Originally, AAEs were supposed to finance 100% of the production assets, but this means very large contractual terms (10 to 15 years) whereas a regular electricity supply contract usually lasts one, two or three years. This non-parity discourages C-I customers, which is why the AAE market is evolving with offers combining the advantages of an AEA and the flexibility of a regular supply contract. Ireland has already had several AAEs for some time. However, in 2019, ppA will be signed for the first time to specifically finance new renewable energy projects. Amazon announced in April that it will purchase all 91 MW of electricity from a new wind farm in Donegal County2, developed by Invis Energy3. Electricity is used to power the company`s Amazon Web Services (AWS) computing centers in Ireland. CPPAs differ from the original guarantees. As an original guarantee, an older system, a wind farm was already producing energy and a company would buy the rights to allocate that energy to itself. In a CPPA, the wind farm would not have been built without the company`s funding. In August, online retail giant Amazon announced it would buy power generation from a Cork wind farm after a similar deal in Donegal to feed its power-hungry computing centers. “Over the last 10 or 20 years, green has made a compromise or borne additional costs. Now people can see these private companies looking at green electricity to keep their costs low in the future.

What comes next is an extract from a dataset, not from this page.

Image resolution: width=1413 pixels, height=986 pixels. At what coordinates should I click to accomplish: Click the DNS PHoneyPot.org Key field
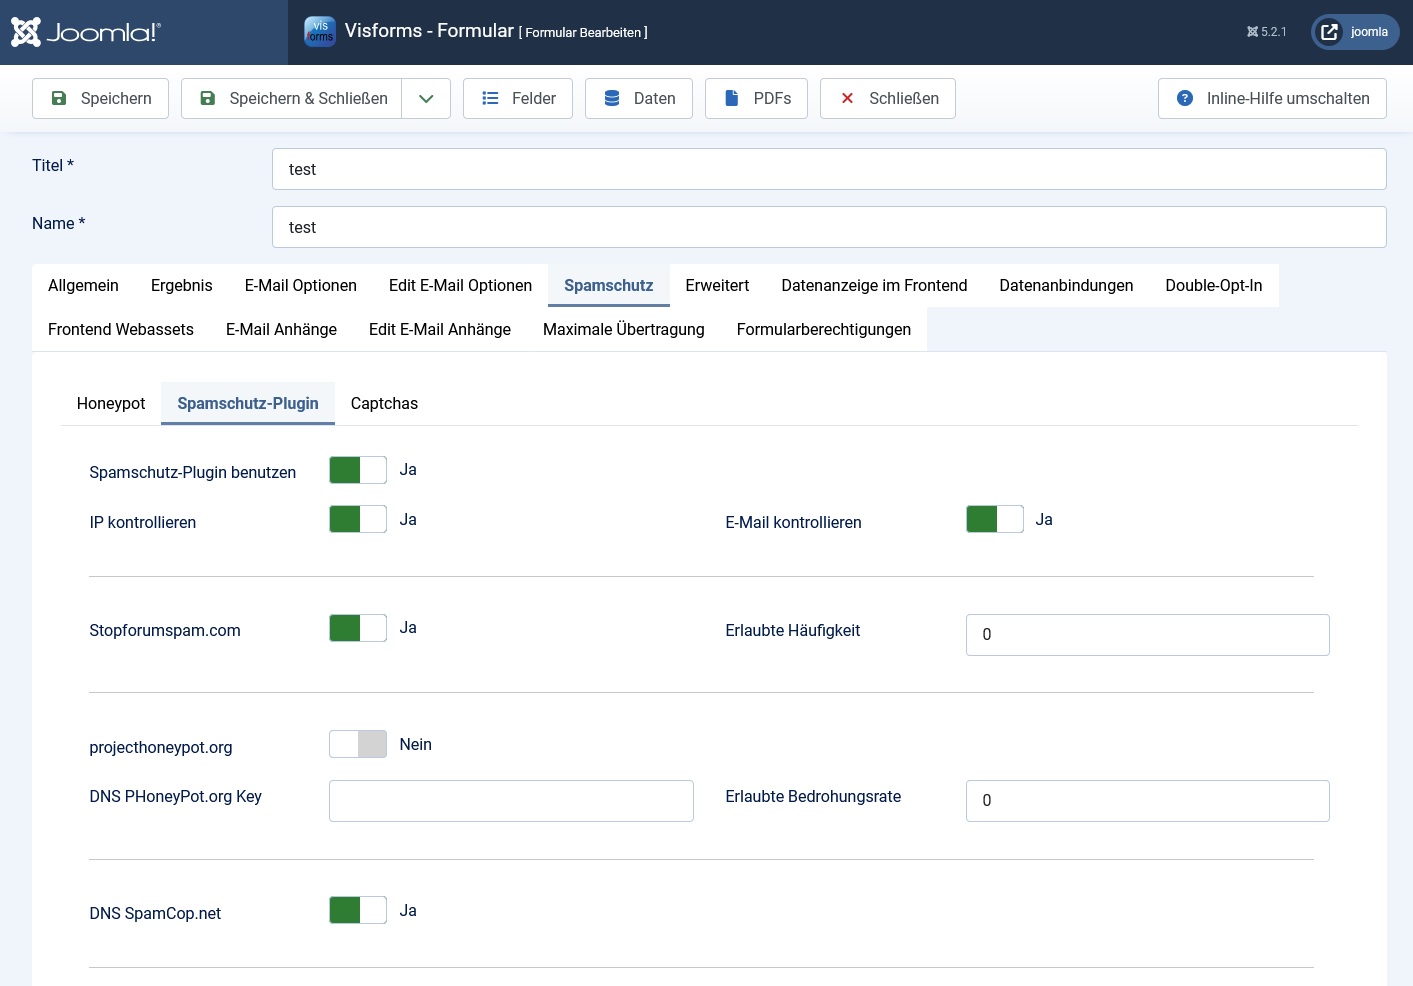511,801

So why do we think that an AAE market is accessible to Irish companies, when other markets, arguably more advanced and more competitive, have had little success elsewhere in Europe? The two main requirements for a dynamic business AAE market are the appetite for green energy from local companies and a pipeline of voluntary renewable energy projects. For the former, in Ireland, more than 60% of the RE100, an initiative of the Climate Group, in which the world`s most influential companies commit to achieving 100% renewable energy by a deadline. While networks and project planning in the field of renewable energy have been put in place in recent times, these barriers are beginning to widen, leading to the emergence of a strong pipeline of approved projects, including wind and solar, all of which are looking for an effective path to market. “This means that we have a new way of financing renewable electricity projects. I think what this means is that renewable electricity is now becoming a very good value,” he said. Under this system, the wind farm sells its electricity on the wholesale market like any other generator. As usual, this electricity is purchased by an electricity distributor such as Electric Ireland or Energia, which sells it to private and professional customers. The Irish electricity market is undergoing significant changes, with the introduction of new market rules in the form of an integrated internal electricity market (I-SEM).
Under the I-SEM, producers must find a path to the market for their performance and will face new risks – in particular a balance between liability and imbalance costs. Power Purchase Agreements (PPAs) are an important way to achieve the market and risk management instrument, particularly for renewable generators such as wind and solar. This comprehensive course will provide a basis in the PPAs – the different types of contracts, their structure and key conditions, risks and benefits, prices, their current/future application in Ireland and their negotiations.